Updated on November 12, 2008

As with other living things, people need food in order to survive. As a result, food has always played an important role in human life.

For most of history the problem with food has been its scarcity. Hunger and famine have been a staple of the human condition since the beginning of time. Droughts, insects, disease and war have all been the cause of famine through the ages. War has been especially bad as it often involves the deliberate destruction of the food supply of one's rival as a tool of warfare. During the Punic Wars the ancient Romans not only destroyed the crops of the city state of Carthage but went so far as to sow salt in the ground in order to prevent the Carthaginians from growing food again. In the twentieth century the Soviet dictator Josef Stalin killed millions of Kulaks (Russian peasants who owned their own land before the 1917 Revolution that imposed Communism on Russia), who opposed the forced collectivization of their farms, in the 1930s by means of mass starvation. A few years latter during World War II the Nazi siege of Leningrad (now St. Petersburg) succeeded in cutting off most of the city's food supply causing thousands of deaths and forcing many to survive by eating rats and anything else they could scavage. However, the city held and the Nazis were eventually forced to retreat.

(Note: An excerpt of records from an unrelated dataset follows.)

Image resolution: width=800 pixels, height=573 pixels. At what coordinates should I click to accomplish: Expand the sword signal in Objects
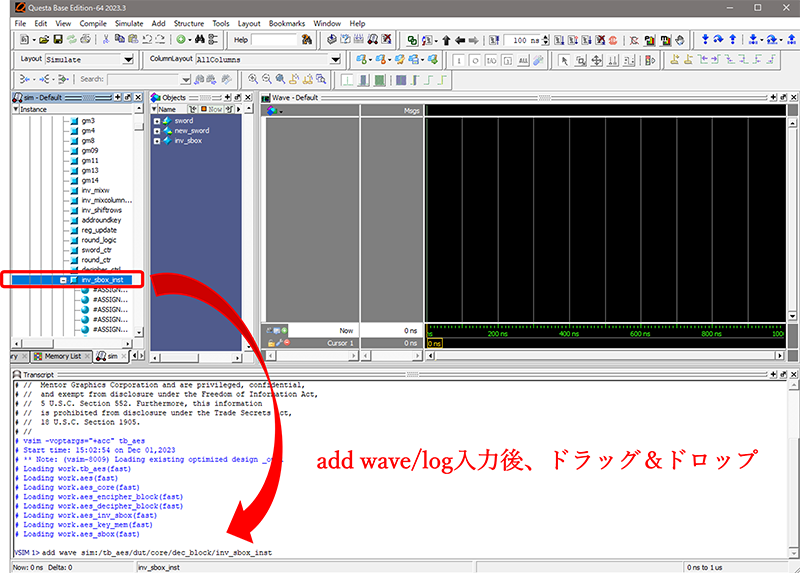click(x=157, y=121)
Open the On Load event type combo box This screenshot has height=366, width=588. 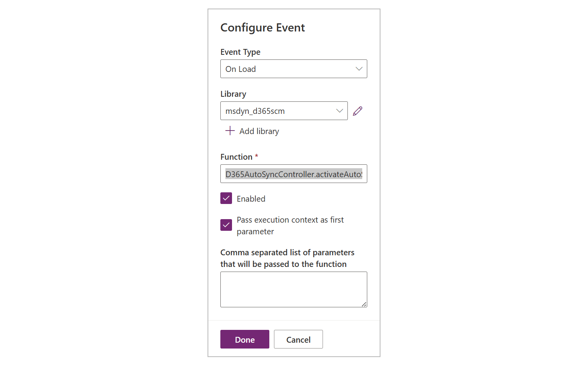click(288, 69)
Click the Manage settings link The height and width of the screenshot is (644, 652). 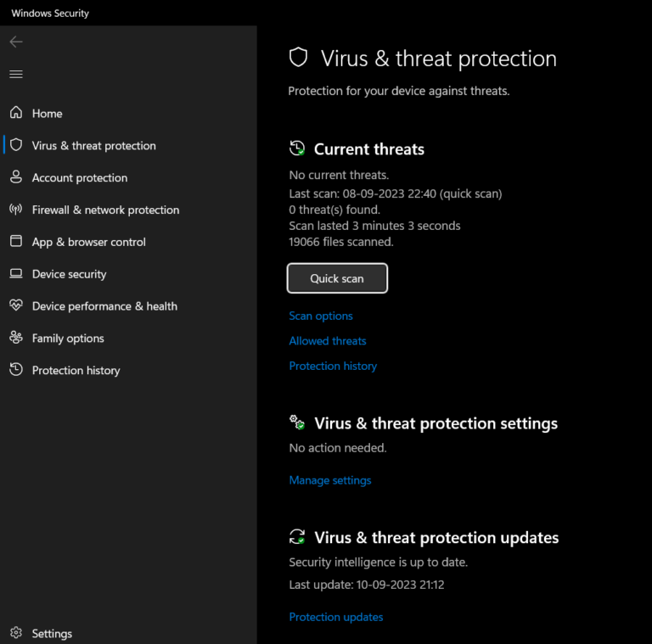(330, 480)
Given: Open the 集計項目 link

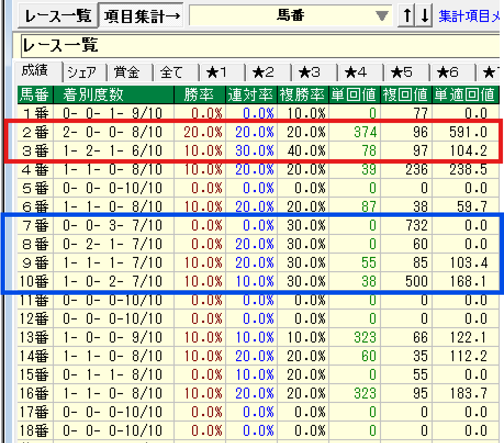Looking at the screenshot, I should [471, 16].
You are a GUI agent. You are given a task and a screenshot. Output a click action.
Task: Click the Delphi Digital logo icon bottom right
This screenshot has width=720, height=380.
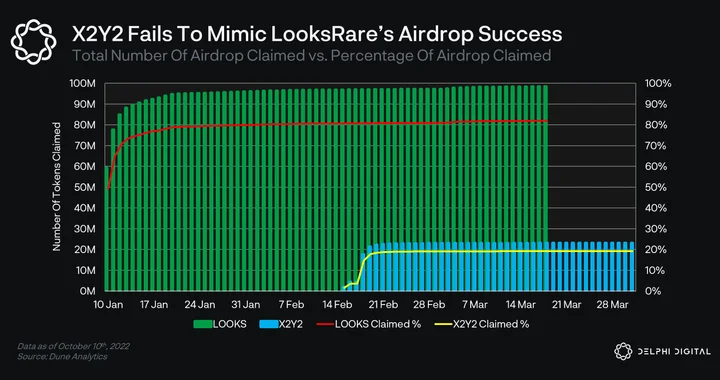coord(623,351)
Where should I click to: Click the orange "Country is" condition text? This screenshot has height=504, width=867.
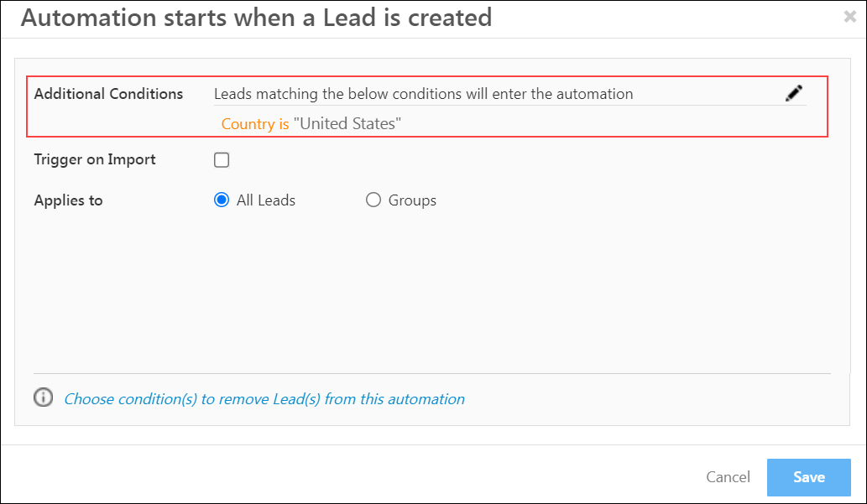coord(255,124)
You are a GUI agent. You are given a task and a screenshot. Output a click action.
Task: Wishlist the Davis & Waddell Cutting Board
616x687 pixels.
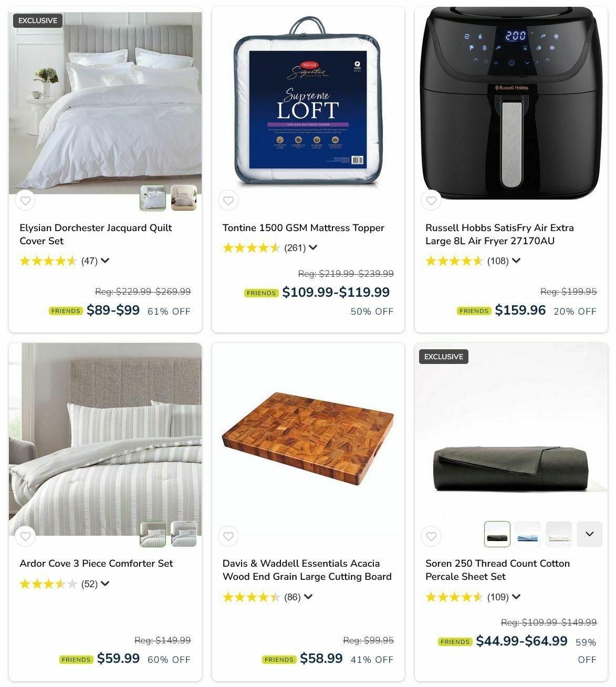pos(228,536)
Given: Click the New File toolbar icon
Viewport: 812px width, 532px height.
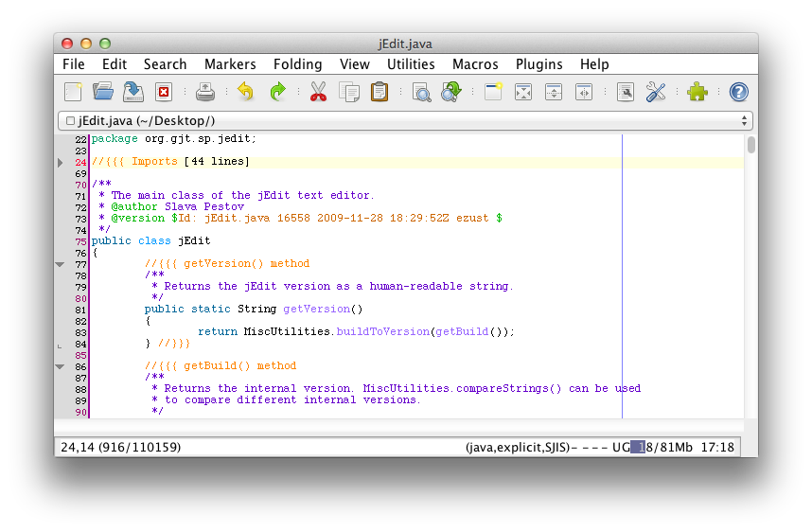Looking at the screenshot, I should (74, 92).
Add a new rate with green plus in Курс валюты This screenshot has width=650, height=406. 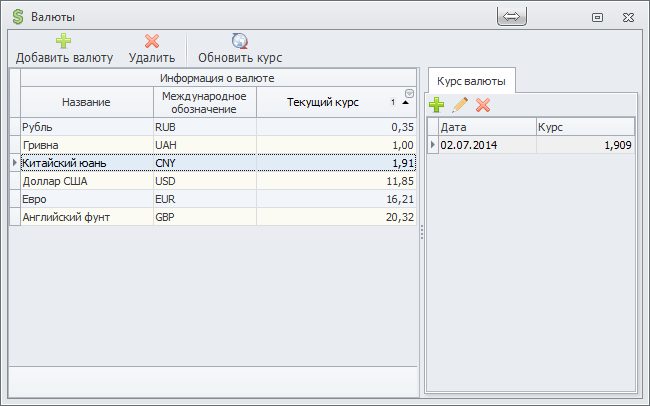click(x=437, y=104)
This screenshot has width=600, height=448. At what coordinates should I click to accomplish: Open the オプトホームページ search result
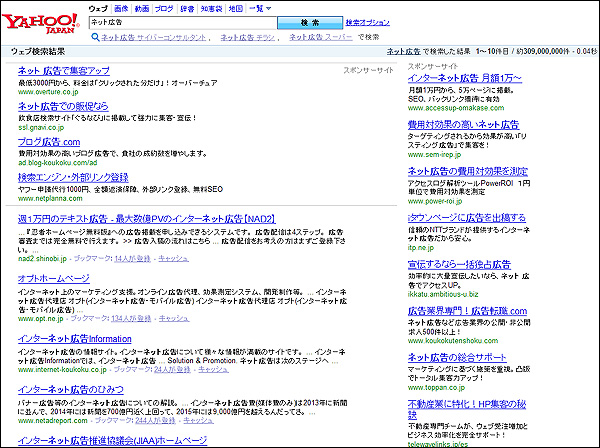(x=53, y=278)
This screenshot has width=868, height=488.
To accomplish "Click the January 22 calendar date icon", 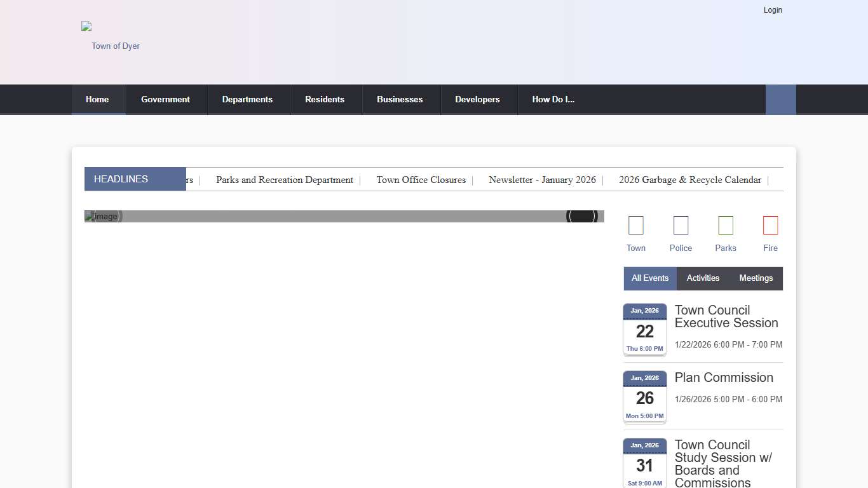I will click(644, 330).
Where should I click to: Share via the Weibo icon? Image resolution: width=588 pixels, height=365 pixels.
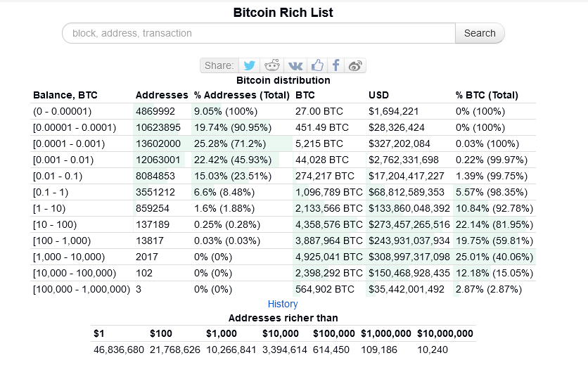(356, 65)
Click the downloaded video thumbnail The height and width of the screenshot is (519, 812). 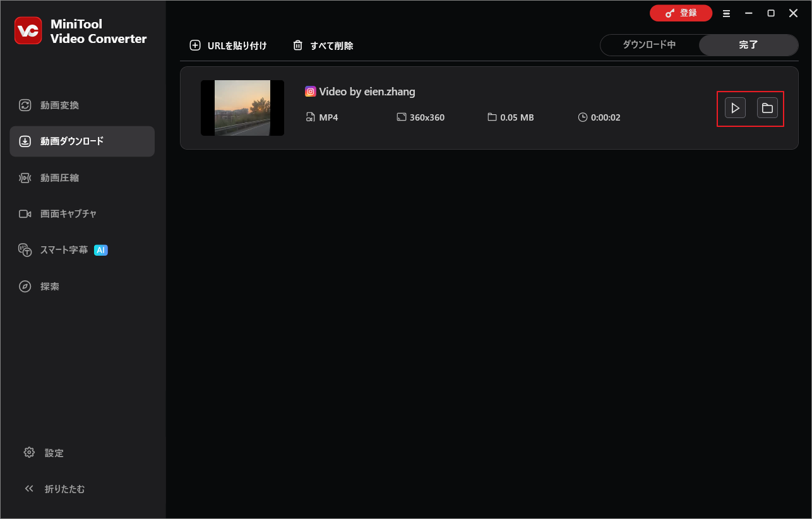click(x=242, y=107)
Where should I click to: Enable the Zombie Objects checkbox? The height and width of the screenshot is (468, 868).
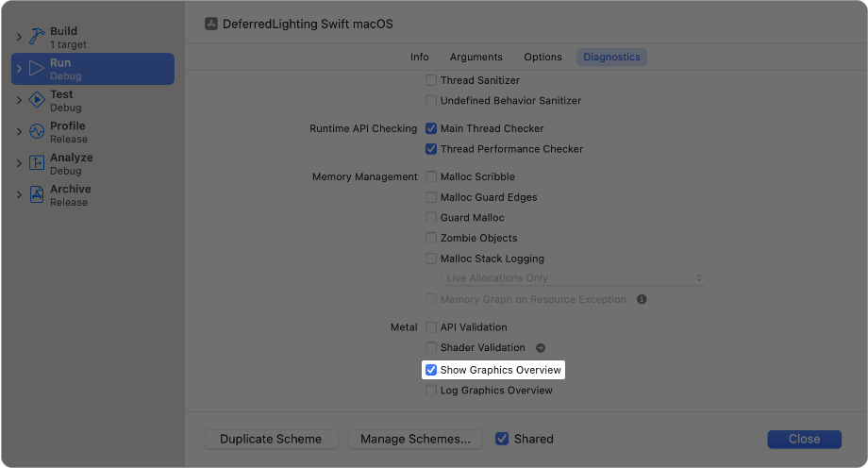click(431, 238)
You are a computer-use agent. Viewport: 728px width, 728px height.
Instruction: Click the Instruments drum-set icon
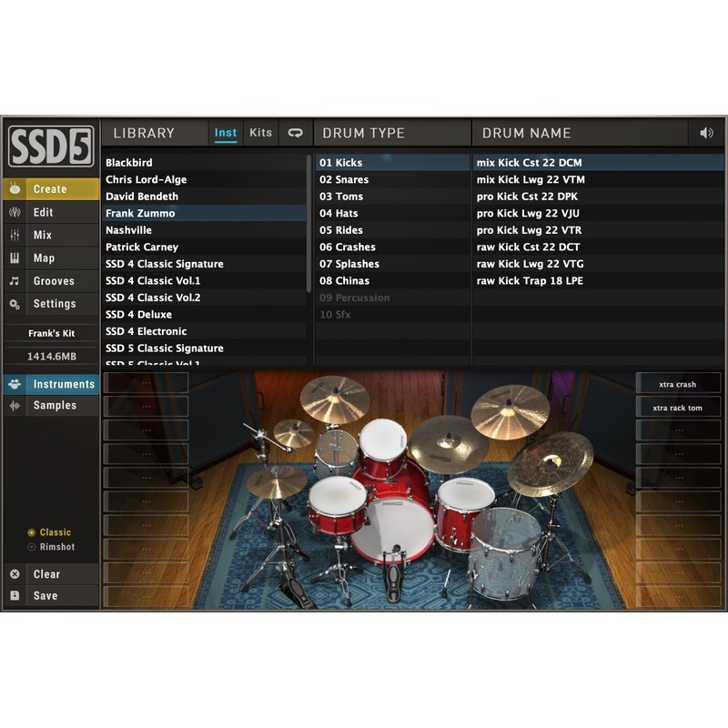(13, 384)
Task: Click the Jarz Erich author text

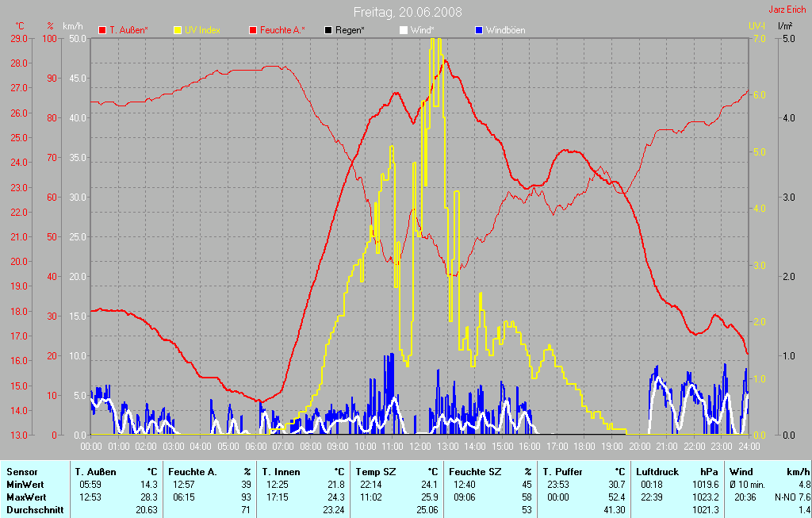Action: pyautogui.click(x=788, y=10)
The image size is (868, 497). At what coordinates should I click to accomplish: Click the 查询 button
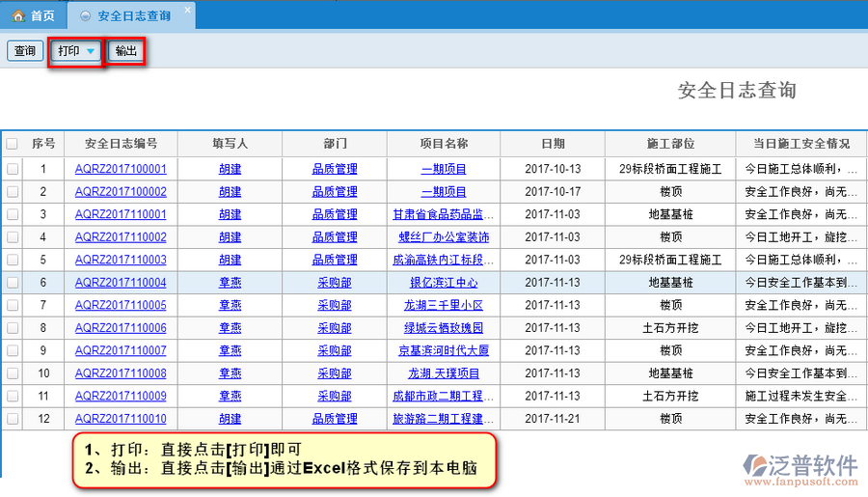(x=24, y=51)
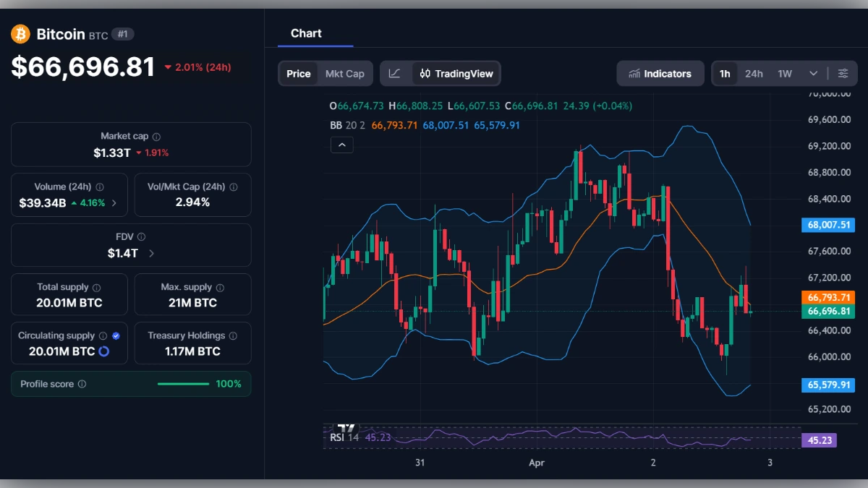The width and height of the screenshot is (868, 488).
Task: Click the Price button
Action: point(298,73)
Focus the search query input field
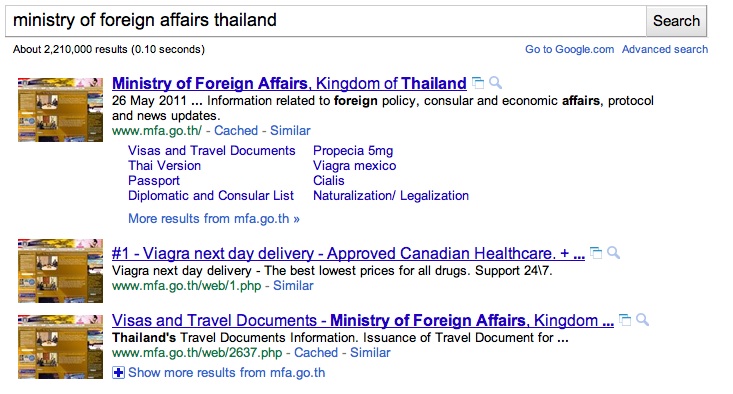 (326, 21)
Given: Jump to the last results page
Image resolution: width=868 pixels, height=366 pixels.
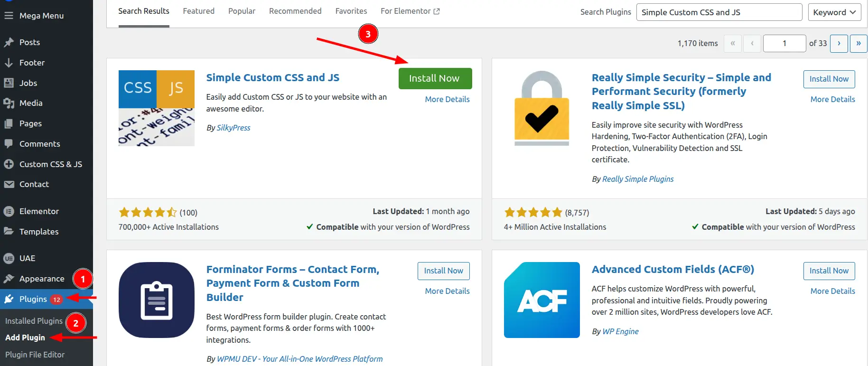Looking at the screenshot, I should point(859,43).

The relative scarcity of food influenced our ideas about it as well. Wasting food was frowned upon until very recently. This was understandable because by wasting food a person could literally be depriving someone else in the household or neighborhood of needed food. This wasn't an abstract concept like today's parent's telling a child not to waste their food because some child in a far off land lacks food. No, in this case the person or persons not getting enough food because of the waste of one were more than likely sitting at the same table. The Fathers of the early Christian Church included gluttony as one of the Seven Deadly Sins in part because consumption over and above one's needs could lead to others not having enough. There was also a cost factor involved with wasting food as, until recently, food was a major part of a household's budget so the wasting of food involved a financial hardship as well.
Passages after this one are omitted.